É libertador descobrir que as teologias são elaborações inacabadas sobre Deus. Sejam elas de que matizes forem, nunca serão uma palavra final, definitiva, uma verdade absoluta sobre Deus. Isso traz um ar fresco, uma liberdade para também olhar para cima e pensar sobre Deus, elaborar, questionar sem culpa, sem medo de estar violando um código sagrado e sem a ameaça de torrar numa fogueira. Bem, essas continuam acesas, só não são literais como na idade média. É bom saber que todos os grandes teólogos da história também disseram, e fizeram, grandes bobagens. Eles não precisam ser idolatrados nem o que escreveram deve ser considerado como imutável. Senão, depois deles não haveria mais nada a ser dito sobre o transcendente, e ainda há, e muito.

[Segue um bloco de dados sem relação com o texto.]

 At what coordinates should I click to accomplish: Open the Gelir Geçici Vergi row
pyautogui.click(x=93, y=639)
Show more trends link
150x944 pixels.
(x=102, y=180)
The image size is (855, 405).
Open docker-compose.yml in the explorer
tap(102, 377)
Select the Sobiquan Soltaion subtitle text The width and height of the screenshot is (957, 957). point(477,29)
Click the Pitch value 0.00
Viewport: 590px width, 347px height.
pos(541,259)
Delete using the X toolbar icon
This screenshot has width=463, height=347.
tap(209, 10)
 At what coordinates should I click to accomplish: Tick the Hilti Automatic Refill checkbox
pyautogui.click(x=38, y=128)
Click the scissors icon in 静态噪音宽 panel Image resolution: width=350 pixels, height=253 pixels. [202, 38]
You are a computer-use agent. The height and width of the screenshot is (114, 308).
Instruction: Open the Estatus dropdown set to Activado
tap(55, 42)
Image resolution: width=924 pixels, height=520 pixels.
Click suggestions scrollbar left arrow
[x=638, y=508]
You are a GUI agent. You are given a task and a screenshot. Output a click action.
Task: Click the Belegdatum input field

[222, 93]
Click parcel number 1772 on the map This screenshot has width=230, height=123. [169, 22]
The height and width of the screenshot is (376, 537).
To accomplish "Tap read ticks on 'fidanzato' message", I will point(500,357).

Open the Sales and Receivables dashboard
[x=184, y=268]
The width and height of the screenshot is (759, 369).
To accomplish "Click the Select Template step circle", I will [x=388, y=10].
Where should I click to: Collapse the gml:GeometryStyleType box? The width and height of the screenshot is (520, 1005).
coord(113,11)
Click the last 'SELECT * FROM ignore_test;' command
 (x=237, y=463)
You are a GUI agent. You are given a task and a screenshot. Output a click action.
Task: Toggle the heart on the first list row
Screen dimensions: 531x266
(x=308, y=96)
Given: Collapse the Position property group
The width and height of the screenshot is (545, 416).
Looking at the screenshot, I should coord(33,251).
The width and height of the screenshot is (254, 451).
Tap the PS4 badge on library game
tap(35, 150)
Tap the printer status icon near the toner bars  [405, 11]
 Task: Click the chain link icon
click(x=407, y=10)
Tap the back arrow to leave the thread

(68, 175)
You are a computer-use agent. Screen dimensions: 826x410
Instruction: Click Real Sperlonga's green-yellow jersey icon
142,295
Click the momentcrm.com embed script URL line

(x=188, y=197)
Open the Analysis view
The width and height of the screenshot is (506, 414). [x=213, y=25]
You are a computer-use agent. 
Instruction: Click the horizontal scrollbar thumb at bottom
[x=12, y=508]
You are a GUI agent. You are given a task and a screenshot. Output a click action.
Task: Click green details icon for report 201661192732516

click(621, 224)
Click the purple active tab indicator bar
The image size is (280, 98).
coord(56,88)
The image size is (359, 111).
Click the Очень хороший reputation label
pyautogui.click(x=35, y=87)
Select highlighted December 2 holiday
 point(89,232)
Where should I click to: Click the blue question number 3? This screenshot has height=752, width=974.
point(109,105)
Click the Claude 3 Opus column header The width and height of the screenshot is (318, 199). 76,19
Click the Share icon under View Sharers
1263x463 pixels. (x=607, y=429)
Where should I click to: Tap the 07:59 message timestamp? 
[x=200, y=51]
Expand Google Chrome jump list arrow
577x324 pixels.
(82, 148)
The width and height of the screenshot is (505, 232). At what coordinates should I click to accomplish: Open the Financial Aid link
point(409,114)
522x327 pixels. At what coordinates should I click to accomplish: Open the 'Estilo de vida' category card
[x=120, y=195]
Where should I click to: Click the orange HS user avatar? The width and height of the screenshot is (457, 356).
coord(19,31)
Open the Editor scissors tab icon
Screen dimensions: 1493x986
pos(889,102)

Como estou maravilhado de andar com pessoas que não vêem conflito entre a fé e o pensamento, pelo contrário, estimulam isso. Esse ambiente tem-me feito olhar para Deus de forma muito mais lúcida. Tenho descoberto características em Deus que antes estavam encobertas pela roupagem de rei medieval que colocaram nele e com a qual me apresentaram-no. Um Deus semelhante a um rei absoluto da idade média não chora, não sofre, não se enfraquece, não se diminui, não se limita e também não dá plena liberdade aos seus súditos, mas os controla, absolutamente. É verdade que em inúmeras passagens bíblicas Deus é descrito com um rei. Tudo bem. Mas isto não impede que em outras ele seja descrito como quem tem o rosto de um cordeiro que foi morto e reviveu, ou seja, que ainda traz a feição da vulnerabilidade.

Marcou especialmente meu coração um texto do Ricardo Gondim, logo após o tsunami que devastou parte da Ásia, no final de 2004, no qual ele diz que “a morte de milhares de pessoas machucou infinitamente mais o coração de Deus do que o meu – o sofrimento é proporcional ao amor. O pouco que conheço sobre Deus e sobre seu caráter me indica que há muitas lágrimas no céu”. Tais afirmações geraram furor no meio evangélico, pois, segundo alguns, colocava em xeque o dogma de que Deus não poderia sofrer por algo que ele mesmo havia determinado. Bem, é claro que não posso acreditar que Deus tenha determinado tal coisa. Não parece evidente que, se nós que pouco amamos nos compadecemos de tais pessoas, Deus, que muito ama, também não choraria com o sofrimento delas?

Gosto especialmente de um texto de Isaías em que Deus usa a figura de uma mãe que acabou de dar à luz, para expressar seu amor: “Haverá mãe que possa esquecer seu bebê que ainda mama e não ter compaixão do filho que gerou? Embora ela possa esquecê-lo, eu não me esquecerei de você!” (Isaías 49.15). Ora, uma mãe se compadece de seu filho. Compadecer, padecer junto. Uma mulher sem filhos é uma mulher livre, sem preocupações com outra pessoa que dependa dela. Quando ela decide ter um filho, biológico ou adotivo, não importa, ela nunca mais será totalmente livre, seus sentimentos sempre estarão cativos, seu coração estará sempre ligado ao seu rebento. Acho que Deus é assim. Sozinho no universo decidiu ser menor do que era e criou muitos filhos e filhas. Seu coração, seus sentimentos, seu grande amor, está sempre com estes filhos e filhas. Quando eles sofrem, o Pai, que é como a mãe que ainda amamenta, também sofre. Se o filho chora e a mãe não pode aliviar a dor do menino, ela também chora, seu coração dói junto com a dor do filho. Definitivamente, creio que Deus seja assim. Um Deus de amor.

E quem quiser alguma evidência de que Deus sofre as nossas dores, que olhe para a cruz.